Seni Tradisi: Kahuripan Pun Dibelah Dua

MENYIMAK perjalanan kekuasaan Raja Kahuripan Erlangga (991-1049), orang bisa punya penilaian terbelah. Di satu sisi, yang terlihat adalah Erlangga sebagai sosok yang bijaksana dan punya rasa cukup terhadap kekuasaan dan karena itu memutuskan lengser keprabon (mundur dari singgasana). Di sisi lain menampakkan sosok Erlangga yang mengurangi kejayaan negara karena memilih membelah kerajaan menjadi dua hanya karena merasa harus membahagiakan kedua anak laki-lakinya.

Itulah kesan yang muncul setelah menyaksikan pergelaran ketoprak ”Wisuda Raja Jenggala dan Panjalu” di Gedung Kesenian Jakarta, Jumat (29/10) malam. Pergelaran yang diselenggarakan oleh Paguyuban Puspo Budoyo yang dipimpin oleh H Luluk Sumiarso ini didukung pula oleh sejumlah pemain tamu yang rata-rata datang dari kalangan energi baru dan terbarukan, baik dari lingkungan pemerintah maupun swasta.

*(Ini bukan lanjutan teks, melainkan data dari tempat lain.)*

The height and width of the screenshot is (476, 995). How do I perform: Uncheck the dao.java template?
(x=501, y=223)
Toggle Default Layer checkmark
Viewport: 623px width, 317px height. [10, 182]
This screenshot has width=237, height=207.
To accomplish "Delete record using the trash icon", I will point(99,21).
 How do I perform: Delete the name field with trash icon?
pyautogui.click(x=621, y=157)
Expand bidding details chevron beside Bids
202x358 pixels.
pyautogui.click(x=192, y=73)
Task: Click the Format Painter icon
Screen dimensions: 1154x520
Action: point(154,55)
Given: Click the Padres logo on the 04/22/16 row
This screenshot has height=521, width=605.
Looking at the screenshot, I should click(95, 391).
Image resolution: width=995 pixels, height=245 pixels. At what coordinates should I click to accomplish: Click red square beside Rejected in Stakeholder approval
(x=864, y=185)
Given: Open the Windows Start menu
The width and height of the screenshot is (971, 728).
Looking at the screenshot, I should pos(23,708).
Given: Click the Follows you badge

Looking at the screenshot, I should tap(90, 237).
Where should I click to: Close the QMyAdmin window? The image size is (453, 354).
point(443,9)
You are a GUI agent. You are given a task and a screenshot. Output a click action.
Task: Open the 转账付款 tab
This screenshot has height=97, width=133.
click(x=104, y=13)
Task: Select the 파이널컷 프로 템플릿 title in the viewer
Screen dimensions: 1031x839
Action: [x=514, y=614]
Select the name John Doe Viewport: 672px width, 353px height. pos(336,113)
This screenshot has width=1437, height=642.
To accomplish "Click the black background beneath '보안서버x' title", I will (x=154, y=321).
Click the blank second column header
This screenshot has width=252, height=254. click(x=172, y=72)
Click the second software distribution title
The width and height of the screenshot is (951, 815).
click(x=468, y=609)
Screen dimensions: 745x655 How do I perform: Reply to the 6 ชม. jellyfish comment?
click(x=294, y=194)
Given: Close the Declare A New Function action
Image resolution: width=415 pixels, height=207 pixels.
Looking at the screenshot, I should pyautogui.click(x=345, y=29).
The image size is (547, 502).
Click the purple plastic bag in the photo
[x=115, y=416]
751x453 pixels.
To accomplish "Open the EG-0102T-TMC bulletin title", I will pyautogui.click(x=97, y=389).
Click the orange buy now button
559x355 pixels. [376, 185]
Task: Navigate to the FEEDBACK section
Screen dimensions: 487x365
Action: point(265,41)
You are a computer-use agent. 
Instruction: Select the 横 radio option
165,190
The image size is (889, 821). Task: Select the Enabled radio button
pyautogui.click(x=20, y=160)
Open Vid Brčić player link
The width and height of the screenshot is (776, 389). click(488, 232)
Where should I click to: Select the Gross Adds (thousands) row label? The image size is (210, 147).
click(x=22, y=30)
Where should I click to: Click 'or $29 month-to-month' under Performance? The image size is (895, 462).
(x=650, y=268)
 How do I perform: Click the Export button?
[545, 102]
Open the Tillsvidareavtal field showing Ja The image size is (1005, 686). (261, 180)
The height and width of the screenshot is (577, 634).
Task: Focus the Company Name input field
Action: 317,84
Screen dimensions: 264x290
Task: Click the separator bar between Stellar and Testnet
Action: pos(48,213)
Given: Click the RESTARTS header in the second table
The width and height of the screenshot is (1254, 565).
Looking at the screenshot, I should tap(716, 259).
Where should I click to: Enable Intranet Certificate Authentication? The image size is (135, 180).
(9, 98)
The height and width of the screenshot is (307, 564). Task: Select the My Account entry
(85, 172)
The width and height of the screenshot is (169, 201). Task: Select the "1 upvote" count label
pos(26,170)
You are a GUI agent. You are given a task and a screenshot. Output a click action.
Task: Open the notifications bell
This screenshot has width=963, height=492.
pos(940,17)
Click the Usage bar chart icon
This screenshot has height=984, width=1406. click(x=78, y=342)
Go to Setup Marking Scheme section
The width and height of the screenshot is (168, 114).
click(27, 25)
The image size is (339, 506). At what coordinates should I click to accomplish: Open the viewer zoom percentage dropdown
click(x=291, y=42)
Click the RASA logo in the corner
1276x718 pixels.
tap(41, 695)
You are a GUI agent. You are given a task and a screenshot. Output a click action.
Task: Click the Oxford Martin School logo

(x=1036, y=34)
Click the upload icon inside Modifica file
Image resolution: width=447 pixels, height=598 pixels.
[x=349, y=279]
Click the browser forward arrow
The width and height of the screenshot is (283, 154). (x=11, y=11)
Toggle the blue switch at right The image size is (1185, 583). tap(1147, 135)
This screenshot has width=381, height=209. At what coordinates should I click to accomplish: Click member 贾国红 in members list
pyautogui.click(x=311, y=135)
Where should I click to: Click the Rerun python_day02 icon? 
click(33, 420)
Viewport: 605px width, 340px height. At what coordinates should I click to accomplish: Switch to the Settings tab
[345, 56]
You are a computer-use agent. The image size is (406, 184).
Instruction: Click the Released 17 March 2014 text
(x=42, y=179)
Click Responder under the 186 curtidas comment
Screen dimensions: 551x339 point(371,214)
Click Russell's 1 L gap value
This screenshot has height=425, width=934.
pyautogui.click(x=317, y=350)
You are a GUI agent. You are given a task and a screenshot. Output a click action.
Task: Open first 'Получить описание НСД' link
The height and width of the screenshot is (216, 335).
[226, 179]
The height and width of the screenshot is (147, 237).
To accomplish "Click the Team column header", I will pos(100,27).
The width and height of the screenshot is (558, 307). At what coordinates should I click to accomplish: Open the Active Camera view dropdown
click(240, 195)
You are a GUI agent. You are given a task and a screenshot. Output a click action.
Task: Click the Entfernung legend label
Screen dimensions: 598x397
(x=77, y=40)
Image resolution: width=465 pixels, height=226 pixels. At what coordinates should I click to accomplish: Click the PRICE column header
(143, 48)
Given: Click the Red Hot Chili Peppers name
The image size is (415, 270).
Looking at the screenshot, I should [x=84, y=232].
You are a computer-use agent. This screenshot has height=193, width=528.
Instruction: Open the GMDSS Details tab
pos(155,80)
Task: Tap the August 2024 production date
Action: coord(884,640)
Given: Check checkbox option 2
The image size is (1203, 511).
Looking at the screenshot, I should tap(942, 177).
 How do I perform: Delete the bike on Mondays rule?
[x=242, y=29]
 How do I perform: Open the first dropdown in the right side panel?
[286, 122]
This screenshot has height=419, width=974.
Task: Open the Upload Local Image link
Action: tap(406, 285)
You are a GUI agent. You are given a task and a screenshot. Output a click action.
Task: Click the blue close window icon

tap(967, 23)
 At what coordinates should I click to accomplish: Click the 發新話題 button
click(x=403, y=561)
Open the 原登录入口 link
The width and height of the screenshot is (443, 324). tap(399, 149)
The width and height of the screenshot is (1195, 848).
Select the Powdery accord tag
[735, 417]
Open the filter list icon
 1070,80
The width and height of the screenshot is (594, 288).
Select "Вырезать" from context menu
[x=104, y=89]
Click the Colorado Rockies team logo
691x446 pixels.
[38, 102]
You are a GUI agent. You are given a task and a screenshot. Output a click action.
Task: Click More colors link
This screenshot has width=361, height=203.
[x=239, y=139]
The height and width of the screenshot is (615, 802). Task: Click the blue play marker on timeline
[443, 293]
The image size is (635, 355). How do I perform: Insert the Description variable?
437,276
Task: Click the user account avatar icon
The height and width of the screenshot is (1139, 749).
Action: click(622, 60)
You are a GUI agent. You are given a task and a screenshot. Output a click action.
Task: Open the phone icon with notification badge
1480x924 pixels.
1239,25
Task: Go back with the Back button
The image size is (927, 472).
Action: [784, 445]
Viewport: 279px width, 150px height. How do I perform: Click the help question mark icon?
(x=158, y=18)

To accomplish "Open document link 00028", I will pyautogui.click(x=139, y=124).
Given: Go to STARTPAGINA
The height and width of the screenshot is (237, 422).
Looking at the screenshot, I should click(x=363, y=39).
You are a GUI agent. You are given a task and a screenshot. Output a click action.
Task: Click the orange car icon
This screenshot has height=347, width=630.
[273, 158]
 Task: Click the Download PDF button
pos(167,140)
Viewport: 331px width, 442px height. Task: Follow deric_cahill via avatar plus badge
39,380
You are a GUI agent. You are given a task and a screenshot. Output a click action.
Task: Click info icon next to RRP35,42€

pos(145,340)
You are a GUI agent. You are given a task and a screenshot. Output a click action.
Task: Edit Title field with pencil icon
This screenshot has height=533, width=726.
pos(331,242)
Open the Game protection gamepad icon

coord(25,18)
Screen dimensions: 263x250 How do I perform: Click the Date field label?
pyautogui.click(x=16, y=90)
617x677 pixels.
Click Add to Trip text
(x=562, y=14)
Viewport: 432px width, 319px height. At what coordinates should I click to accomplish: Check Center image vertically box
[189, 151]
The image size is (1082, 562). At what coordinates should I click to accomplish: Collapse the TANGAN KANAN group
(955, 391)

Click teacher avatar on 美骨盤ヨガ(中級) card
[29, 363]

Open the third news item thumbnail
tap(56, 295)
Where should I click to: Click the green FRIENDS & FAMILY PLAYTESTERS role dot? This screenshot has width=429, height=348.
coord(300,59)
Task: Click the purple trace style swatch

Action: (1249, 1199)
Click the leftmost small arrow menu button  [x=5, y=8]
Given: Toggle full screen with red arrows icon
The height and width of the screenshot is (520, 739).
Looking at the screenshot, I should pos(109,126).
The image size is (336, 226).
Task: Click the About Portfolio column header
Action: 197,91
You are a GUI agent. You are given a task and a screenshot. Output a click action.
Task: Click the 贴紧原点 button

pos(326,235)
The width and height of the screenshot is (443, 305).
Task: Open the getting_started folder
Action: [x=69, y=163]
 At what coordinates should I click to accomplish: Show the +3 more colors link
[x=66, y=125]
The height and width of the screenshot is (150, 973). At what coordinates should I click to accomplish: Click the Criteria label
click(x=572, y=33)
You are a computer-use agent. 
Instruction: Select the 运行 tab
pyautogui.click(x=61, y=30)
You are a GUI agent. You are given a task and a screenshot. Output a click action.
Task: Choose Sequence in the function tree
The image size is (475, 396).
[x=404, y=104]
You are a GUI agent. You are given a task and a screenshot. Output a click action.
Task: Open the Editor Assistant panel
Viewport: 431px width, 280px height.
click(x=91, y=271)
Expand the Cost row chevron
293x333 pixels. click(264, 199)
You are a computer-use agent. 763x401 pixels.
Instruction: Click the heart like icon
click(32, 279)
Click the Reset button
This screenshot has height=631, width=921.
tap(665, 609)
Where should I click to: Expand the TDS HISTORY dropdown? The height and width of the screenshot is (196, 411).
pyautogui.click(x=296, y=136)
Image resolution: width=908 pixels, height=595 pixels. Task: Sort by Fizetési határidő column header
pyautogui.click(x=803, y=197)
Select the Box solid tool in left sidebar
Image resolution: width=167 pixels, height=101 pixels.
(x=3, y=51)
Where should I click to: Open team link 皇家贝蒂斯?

Dengan naskah yang ditulis oleh Aries Mukadi (yang sekaligus merangkap sebagai sutradara), pergelaran ke-44 Puspo Budoyo ini cukup mengalir dalam mengajak penontonnya mendapatkan wawasan mengenai problem yang dihadapi oleh Raja Erlangga. Solusi membagi dua kerajaan sebenarnya tidaklah ideal karena berarti kejayaan berkurang. Namun, itulah jalan keluar yang lebih menonjolkan sikap adil orangtua daripada yang mengutamakan kebesaran kewilayahan negara. Keruwetan di Kahuripan sendiri dipicu oleh ketidaksediaan putri ahli waris takhta, Sanggrama Wijaya, yang memilih menjadi pertapa daripada mengurus negara.

Pertunjukan yang disertai semangat peduli bencana Mentawai dan Merapi ini juga didukung oleh komedian Eko DJ, Mamiek Prakoso, Polo, Wha Win Lawra, serta artis Ratna Listy yang dapat memberi suasana segar di tengah formalitas suasana kerajaan.

Melalui medium seni tradisi, seperti yang ditampilkan secara reguler oleh Paguyuban Puspo Budoyo, ini dapat disampaikan wacana bernas tentang kekuasaan dan pandangan yang beragam untuk meraihnya, satu hal yang relevan justru ketika banyak orang cenderung melihat kekuasaan sebagai satu target ambisi tanpa memandang lebih jauh kemampuan diri dan tanggung jawab yang mengiringinya.